> _ACTIVITY_:
Every line of the data below should be printed exactly.

> _GIVEN DATA_:

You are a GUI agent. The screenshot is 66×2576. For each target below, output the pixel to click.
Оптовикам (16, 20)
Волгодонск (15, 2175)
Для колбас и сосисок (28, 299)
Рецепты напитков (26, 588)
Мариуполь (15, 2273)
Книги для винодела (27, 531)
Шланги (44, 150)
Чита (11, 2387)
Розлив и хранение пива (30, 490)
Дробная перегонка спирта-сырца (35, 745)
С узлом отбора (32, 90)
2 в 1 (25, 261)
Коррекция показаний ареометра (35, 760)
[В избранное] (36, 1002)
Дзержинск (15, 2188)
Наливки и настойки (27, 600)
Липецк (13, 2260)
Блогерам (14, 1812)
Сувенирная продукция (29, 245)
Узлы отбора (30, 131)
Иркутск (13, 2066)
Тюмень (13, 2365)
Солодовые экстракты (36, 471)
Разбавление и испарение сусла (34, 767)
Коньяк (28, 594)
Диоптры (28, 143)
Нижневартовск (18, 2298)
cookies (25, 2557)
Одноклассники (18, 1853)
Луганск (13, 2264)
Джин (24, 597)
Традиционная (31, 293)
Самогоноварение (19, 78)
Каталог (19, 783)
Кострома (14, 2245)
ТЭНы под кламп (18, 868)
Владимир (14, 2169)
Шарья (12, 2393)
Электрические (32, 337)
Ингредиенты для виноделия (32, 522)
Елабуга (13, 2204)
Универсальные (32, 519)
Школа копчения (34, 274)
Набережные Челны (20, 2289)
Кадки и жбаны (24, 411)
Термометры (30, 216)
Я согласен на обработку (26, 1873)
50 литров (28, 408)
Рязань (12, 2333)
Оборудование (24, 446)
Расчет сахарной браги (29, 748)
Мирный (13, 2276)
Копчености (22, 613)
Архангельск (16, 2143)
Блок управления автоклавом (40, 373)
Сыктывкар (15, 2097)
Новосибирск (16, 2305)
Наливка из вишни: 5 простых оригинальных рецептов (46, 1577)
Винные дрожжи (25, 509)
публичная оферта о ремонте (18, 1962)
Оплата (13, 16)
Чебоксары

> _OUTPUT OF THE TASK_:
You are a GUI agent. The screenshot is 66×2576. For each target below, output the pixel to click.
Оптовикам (16, 20)
Волгодонск (15, 2175)
Для колбас и сосисок (28, 299)
Рецепты напитков (26, 588)
Мариуполь (15, 2273)
Книги для винодела (27, 531)
Шланги (44, 150)
Чита (11, 2387)
Розлив и хранение пива (30, 490)
Дробная перегонка спирта-сырца (35, 745)
С узлом отбора (32, 90)
2 в 1 (25, 261)
Коррекция показаний ареометра (35, 760)
[В избранное] (36, 1002)
Дзержинск (15, 2188)
Наливки и настойки (27, 600)
Липецк (13, 2260)
Блогерам (14, 1812)
Сувенирная продукция (29, 245)
Узлы отбора (30, 131)
Иркутск (13, 2066)
Тюмень (13, 2365)
Солодовые экстракты (36, 471)
Разбавление и испарение сусла (34, 767)
Коньяк (28, 594)
Диоптры (28, 143)
Нижневартовск (18, 2298)
cookies (25, 2557)
Одноклассники (18, 1853)
Луганск (13, 2264)
Джин (24, 597)
Традиционная (31, 293)
Самогоноварение (19, 78)
Каталог (19, 783)
Кострома (14, 2245)
ТЭНы под кламп (18, 868)
Владимир (14, 2169)
Шарья (12, 2393)
Электрические (32, 337)
Ингредиенты для виноделия (32, 522)
Елабуга (13, 2204)
Универсальные (32, 519)
Школа копчения (34, 274)
Набережные Челны (20, 2289)
Кадки и жбаны (24, 411)
Термометры (30, 216)
Я согласен на обработку (26, 1873)
50 литров (28, 408)
Рязань (12, 2333)
Оборудование (24, 446)
Расчет сахарной браги (29, 748)
Мирный (13, 2276)
Копчености (22, 613)
Архангельск (16, 2143)
Блок управления автоклавом (40, 373)
Сыктывкар (15, 2097)
Новосибирск (16, 2305)
Наливка из вишни: 5 простых оригинальных рецептов (46, 1577)
Винные дрожжи (25, 509)
публичная оферта о ремонте (18, 1962)
Оплата (13, 16)
Чебоксары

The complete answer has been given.